Consigna:
Devuelve sin ningún cambio las líneas que van desde la que contiene "This screenshot has width=641, height=525." hasta el final de las entradas, ambos extremos incluidos.

########################################

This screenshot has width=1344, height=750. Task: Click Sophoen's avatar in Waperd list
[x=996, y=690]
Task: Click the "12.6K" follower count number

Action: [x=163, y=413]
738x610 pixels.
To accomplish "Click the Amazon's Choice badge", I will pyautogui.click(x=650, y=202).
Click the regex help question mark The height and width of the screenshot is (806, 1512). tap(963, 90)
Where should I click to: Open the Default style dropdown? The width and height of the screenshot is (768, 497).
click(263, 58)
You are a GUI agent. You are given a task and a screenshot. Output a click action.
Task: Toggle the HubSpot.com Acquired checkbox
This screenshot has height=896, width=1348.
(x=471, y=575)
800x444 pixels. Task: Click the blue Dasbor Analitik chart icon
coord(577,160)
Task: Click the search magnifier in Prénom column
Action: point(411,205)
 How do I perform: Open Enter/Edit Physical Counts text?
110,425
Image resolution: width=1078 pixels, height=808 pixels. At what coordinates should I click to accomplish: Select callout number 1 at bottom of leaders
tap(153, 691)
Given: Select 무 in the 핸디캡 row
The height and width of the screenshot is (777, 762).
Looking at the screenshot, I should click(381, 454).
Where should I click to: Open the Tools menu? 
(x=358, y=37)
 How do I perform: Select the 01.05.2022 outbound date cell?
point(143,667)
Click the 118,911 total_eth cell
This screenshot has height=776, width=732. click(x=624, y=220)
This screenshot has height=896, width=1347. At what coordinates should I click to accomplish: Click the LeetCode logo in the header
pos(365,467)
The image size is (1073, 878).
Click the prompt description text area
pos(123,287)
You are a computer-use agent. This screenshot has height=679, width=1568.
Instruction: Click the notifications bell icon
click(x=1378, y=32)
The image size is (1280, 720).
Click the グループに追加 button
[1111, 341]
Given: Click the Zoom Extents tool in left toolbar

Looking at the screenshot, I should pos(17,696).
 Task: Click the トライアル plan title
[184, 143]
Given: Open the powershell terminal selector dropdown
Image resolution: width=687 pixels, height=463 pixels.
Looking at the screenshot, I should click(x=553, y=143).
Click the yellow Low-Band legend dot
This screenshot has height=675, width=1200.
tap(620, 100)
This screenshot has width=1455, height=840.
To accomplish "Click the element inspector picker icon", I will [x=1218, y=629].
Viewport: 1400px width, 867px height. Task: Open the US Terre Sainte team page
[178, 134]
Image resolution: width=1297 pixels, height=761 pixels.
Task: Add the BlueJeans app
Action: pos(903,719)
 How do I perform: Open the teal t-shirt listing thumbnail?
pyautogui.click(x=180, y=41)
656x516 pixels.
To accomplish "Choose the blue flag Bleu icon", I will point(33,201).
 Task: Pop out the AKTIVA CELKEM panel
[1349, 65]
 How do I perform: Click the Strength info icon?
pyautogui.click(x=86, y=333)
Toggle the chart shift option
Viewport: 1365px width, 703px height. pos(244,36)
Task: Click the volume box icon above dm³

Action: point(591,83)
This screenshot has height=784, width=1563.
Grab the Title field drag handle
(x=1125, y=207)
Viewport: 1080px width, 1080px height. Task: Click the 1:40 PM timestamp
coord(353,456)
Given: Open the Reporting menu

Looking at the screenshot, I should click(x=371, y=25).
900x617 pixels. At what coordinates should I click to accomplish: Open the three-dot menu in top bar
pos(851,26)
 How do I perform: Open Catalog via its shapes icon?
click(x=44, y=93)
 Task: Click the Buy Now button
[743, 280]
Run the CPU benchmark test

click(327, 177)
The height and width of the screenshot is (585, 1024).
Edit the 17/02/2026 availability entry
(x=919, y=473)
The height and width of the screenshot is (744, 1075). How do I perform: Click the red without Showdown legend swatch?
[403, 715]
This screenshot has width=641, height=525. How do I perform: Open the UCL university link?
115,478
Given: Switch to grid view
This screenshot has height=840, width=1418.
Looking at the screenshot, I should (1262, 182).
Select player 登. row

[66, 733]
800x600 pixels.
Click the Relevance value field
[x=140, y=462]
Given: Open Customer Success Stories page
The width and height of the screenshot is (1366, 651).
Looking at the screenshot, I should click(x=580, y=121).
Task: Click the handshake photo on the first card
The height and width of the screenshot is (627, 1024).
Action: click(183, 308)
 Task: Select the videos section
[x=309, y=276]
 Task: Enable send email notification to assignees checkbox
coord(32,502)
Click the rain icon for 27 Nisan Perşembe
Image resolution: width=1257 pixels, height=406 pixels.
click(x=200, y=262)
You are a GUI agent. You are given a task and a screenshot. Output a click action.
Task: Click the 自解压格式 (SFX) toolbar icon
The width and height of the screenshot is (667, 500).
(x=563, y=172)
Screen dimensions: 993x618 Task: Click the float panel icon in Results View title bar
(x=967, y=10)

########################################

Respuesta correcta:
This screenshot has width=641, height=525. How do I perform: Open the UCL university link?
115,478
Given: Switch to grid view
This screenshot has height=840, width=1418.
Looking at the screenshot, I should (1262, 182).
Select player 登. row

[66, 733]
800x600 pixels.
Click the Relevance value field
[x=140, y=462]
Given: Open Customer Success Stories page
The width and height of the screenshot is (1366, 651).
Looking at the screenshot, I should click(x=580, y=121).
Task: Click the handshake photo on the first card
The height and width of the screenshot is (627, 1024).
Action: click(183, 308)
 Task: Select the videos section
[x=309, y=276]
 Task: Enable send email notification to assignees checkbox
coord(32,502)
Click the rain icon for 27 Nisan Perşembe
Image resolution: width=1257 pixels, height=406 pixels.
click(x=200, y=262)
You are a GUI agent. You are given a task and a screenshot. Output a click action.
Task: Click the 自解压格式 (SFX) toolbar icon
The width and height of the screenshot is (667, 500).
(x=563, y=172)
Screen dimensions: 993x618 Task: Click the float panel icon in Results View title bar
(x=967, y=10)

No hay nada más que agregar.